What you need to do
Write out every line of the records below without changing anything.

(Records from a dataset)

**********

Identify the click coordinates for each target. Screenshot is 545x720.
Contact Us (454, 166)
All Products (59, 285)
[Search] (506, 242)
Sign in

**********

Exercise response
Identify the click coordinates for each target. Screenshot is 545x720.
Contact Us (454, 166)
All Products (59, 285)
[Search] (506, 242)
Sign in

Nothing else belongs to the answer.